家庭教育コラム No.26

あのね、けいこ先生! vol.18「思いやりが薄いようで心配」 〔8つのすすめ 5〕

お悩み相談の内容

きょうだいや友達にきつく当たることが多く、思いやりの気持ちが薄いようで心配です。
(小学校低学年の保護者)

けいこ先生より

 確かに心配になっちゃいますよね。もしかしたら、したくてそうしているわけではないのかも…。お子さんなりに色々な思いを抱えて、精一杯生きておられるのだと思います。

 まず、一見わかりにくいのだけれども、「お子さんなりの思いやりの姿」があるのもしれません。ちょっと探ってみてくださいね。

 次に、「きつく当たることが多い」姿を裏返してみる。「頭の回転が速い」「語彙が豊富にある」「言いたいことが明確にある」「自分の考えを言葉にすることができる」「自分の思いを相手に伝えることができる」など、素敵なところがいっぱいです。
 そして、もし本当に「思いやりの気持ちが薄い」としても、それはそれでいいんじゃないかなぁ。人それぞれかなぁ。自分や誰かを意図的に傷つけていなければ、ゆるやかに見守っていただいてもよいのかもしれません。

 最後に、子どもたちの生活へのSNS(動画配信を含む)の浸透すさまじく、そこで飛び交う膨大な言葉たちは、私たちが先達から受け継いできた形式や様式を踏まえていないものもあるかもしれません。乾いたスポンジが水を含むようにそれらの言葉を吸い込んだ子どもたちから出てくる言葉の中には、時には受け止めがたいものもあるように思います。

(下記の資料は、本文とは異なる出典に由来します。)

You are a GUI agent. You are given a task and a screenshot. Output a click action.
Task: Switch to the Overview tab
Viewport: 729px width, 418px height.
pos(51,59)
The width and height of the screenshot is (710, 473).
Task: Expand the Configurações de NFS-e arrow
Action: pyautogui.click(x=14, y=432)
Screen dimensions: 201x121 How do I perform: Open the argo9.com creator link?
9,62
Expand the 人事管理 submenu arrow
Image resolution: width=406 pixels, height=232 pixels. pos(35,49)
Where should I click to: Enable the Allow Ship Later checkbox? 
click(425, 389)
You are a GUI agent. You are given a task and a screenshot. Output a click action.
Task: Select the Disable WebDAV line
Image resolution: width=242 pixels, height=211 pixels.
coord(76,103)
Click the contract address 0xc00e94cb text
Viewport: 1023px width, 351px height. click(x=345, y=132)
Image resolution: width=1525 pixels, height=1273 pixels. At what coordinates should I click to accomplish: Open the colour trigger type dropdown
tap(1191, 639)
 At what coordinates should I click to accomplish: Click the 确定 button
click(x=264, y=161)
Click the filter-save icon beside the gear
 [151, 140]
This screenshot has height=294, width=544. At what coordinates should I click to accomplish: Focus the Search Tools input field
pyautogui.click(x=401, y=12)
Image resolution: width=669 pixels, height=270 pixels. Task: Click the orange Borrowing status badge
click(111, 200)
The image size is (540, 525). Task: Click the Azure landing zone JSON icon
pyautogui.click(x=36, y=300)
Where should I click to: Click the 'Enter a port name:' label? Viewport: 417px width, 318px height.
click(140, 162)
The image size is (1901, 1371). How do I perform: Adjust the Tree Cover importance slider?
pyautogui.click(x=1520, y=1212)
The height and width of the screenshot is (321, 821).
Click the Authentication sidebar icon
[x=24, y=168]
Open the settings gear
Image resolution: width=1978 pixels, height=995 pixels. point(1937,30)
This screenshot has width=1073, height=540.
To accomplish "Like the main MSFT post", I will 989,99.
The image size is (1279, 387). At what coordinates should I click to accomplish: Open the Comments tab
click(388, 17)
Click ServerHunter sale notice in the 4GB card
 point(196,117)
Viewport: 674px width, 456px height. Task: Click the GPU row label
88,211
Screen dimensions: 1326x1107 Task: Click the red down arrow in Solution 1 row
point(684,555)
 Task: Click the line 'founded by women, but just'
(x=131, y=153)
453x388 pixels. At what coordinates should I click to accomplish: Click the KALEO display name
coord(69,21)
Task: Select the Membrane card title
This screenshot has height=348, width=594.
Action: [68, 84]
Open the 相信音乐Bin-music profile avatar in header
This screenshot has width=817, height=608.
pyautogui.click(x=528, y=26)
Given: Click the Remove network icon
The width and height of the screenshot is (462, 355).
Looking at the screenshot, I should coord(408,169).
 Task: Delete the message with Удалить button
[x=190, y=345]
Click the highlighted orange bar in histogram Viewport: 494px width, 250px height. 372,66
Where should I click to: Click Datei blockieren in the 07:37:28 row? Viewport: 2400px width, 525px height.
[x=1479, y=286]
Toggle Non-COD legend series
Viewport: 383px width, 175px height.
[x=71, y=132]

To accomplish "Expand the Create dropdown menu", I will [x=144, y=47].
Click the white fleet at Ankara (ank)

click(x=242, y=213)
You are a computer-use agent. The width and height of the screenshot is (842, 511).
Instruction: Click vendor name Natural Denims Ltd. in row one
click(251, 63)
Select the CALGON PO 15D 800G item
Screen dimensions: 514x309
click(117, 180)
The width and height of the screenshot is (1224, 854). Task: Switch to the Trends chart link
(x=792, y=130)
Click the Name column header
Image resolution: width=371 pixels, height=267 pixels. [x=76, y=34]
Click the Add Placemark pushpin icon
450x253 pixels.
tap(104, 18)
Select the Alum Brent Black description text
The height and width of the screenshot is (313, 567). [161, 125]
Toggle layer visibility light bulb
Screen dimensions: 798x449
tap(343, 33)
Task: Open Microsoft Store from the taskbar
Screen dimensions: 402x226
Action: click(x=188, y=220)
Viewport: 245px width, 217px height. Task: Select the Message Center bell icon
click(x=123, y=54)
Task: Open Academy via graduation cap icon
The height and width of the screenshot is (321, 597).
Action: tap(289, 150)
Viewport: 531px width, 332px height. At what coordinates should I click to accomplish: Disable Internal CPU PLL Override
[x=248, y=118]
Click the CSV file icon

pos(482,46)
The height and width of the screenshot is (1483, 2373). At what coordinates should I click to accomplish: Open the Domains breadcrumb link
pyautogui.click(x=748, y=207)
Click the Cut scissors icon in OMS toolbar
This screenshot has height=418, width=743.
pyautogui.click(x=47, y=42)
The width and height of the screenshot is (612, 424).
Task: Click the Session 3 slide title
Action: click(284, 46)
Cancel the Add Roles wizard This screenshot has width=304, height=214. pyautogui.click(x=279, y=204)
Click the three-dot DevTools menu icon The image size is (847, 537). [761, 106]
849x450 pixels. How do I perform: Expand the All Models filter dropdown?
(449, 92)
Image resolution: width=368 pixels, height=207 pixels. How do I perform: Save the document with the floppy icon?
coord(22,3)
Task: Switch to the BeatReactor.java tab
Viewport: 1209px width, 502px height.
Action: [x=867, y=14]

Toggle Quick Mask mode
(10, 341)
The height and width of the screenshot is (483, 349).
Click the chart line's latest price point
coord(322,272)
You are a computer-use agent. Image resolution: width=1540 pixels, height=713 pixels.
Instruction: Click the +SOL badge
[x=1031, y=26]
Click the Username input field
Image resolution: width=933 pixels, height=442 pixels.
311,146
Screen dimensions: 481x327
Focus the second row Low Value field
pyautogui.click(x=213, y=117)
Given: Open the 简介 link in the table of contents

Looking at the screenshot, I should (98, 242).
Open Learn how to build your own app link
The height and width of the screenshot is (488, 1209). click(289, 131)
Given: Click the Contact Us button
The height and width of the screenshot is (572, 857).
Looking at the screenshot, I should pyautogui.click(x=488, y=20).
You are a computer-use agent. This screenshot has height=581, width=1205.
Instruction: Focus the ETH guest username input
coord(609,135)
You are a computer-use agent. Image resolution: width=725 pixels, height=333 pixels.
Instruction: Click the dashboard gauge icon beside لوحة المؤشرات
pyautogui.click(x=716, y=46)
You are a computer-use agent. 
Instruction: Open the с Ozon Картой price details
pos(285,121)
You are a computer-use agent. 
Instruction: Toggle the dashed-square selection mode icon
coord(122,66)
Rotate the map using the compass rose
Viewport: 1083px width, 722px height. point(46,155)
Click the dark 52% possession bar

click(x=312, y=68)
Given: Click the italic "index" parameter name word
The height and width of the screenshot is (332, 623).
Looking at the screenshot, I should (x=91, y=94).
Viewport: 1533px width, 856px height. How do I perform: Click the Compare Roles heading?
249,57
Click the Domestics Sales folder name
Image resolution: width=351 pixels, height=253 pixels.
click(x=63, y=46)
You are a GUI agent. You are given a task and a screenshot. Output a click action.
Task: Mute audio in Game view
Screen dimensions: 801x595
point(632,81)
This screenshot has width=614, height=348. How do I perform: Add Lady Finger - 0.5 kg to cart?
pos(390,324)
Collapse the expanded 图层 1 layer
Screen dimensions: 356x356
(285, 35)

できればその姿を頭から否定するのではなく、「子どもたちは,そういう時代をたくましく生き抜こうとしているんだな」と一旦受け止めていただいて、その上で、私たちの思いをゆっくりと伝えていけるといいのかなぁと、私自身も自分に言い聞かせる日々です。

 すべてのお子さまと保護者の皆さまが、毎日を幸せに過ごせますように、心から願っています。

家庭で子どもを育むための8つのすすめから

今回のご相談は、金沢市教育委員会の家庭教育に関する指針『家庭で子どもを育むための8つのすすめ』の「5 大切にしよう 思いやりの心 すべての命」に関連するご相談かと思います。どうぞお時間のありますときに、『8つのすすめ』もご覧ください。

家庭で子どもを育むための8つのすすめ(PDFファイル: )

けいこ先生

金沢大学人間社会研究域学校教育系 教授 滝口 圭子(たきぐち けいこ)氏
発達心理学を専門とし、保育、教育の実践と研究に広く携わる。
自身の子供は思春期爆走中。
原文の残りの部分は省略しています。